REVIEW: Peter James – Dead Man’s Grip
Reviewed by: Ananthakrishnan
Dead Man's Grip is my first foray into the world of Peter James and I believe it is a world that I want to look into further. A quick search on the internet reveals the fact that Peter James' novels are meticulously well-built stories that shower a lot of attention to detail - in the world of crime fiction these would be named as well written police procedurals. The plot and the settings in itself are fairly riveting and the results are a fairly well-paced and well-etched out novel.
The action begins with a four-way accident which leaves an unfortunate cyclist dead. Carly Chase who was driving a car (who ends up not playing any actual role in the accident thanks to her quick reflexes) is fairly shook up but then life goes further downhill when worse news comes calling - the other two participants in the mishap have been brutally murdered after being tortured and all signs point to her as the next one in line. Not to mention the fact that the dead cyclist is the grandson of a jailed American Mafia don. So with this being the mise-en-scene it is a race against time for our protagonist, Detective Roy Grace, to save Carly from the hands of a sadistic killer.
As is evident the plot has all the ingredients for a pot-boiler but I really do have to admit that the book does not do justice in terms of the 'race-quotient'. Though the book is by no means grating I believe that such a good story warranted a lot of fast paced action with a lot of twists and turns thrown in for good measure. Well, that’s the other thing - this is not a suspense / mystery thriller - the killer is known to the reader from the word go, so all that the pages do reveal are a blow-by-blow account of how the perpetrator is apprehended eventually. Having said that there are some things that did grab me - the fleshing out of characters is quite even and is well peppered throughout the book so as to not distract the flow but woven in deftly to keep the continuum (Tooth may be a clichéd killer but I still enjoyed all his parts).

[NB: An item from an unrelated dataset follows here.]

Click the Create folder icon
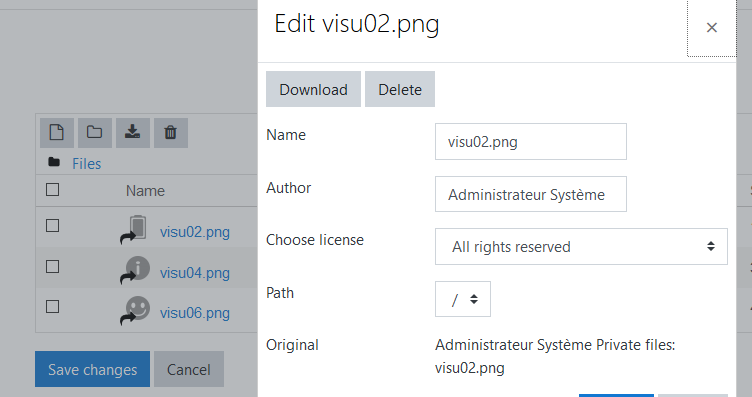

This being my first novel I did enjoy getting to familiarize myself with all the recurring characters - I hope they continue to be as interesting in the books to follow and are not mere fillers. Also the book was a vindication to the 'devil-lies-in-the-detail' (dug the fact that Angry Birds is featured in the novel along with Friend Mapper - an iPhone game and an application - now that’s contemporary stuff) style of Peter James for this is a well written account of the journey that Roy Grace is set to embark on - the ending, as most of series book do, leaves a nice loose end that leaves the reader wanting to know when the next book will be out - a nice touch.

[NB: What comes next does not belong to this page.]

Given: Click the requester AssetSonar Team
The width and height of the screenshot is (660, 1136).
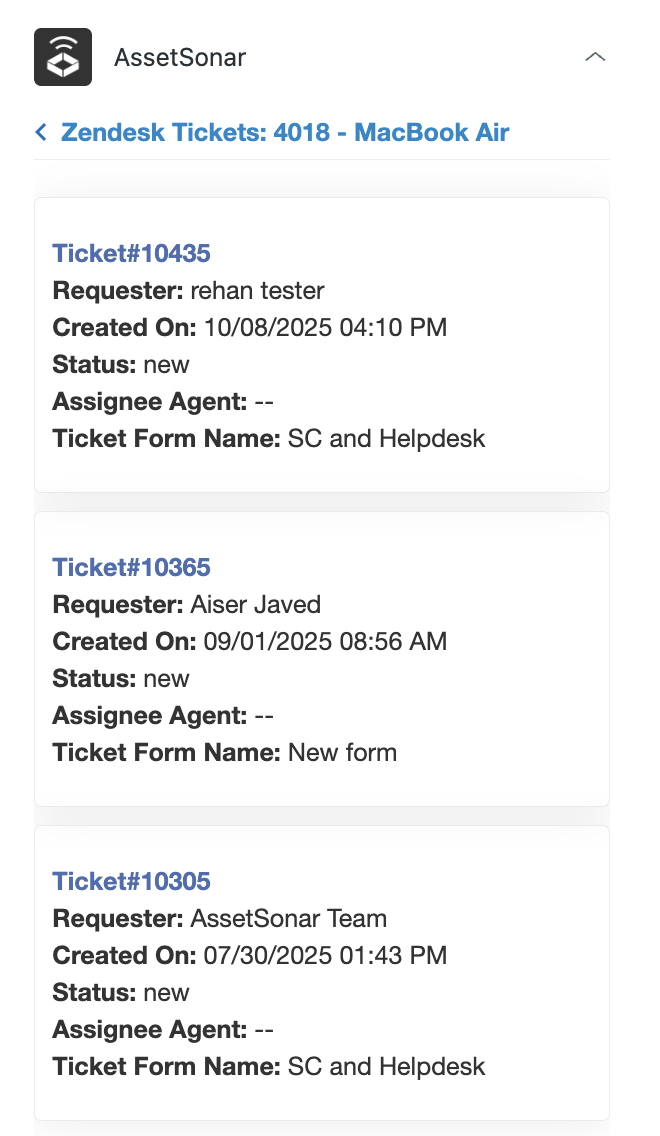Looking at the screenshot, I should click(288, 919).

In summary, I am intrigued enough to explore Peter James' world a little more. A good dose of police procedurals is something I always savor and I might find some of my complaints being negated in the other books. It is clear that this is a good book in what seems to be a pretty strong series - I believe that readers already familiar with his work will be quick to accept this while the new readers, like me, would be lured to take the plunge to understand Roy Grace and Peter James' creation just that little bit more.
(Ananth is a software engineer from Chennai who loves reading but loves even more the dissecting that follows the read)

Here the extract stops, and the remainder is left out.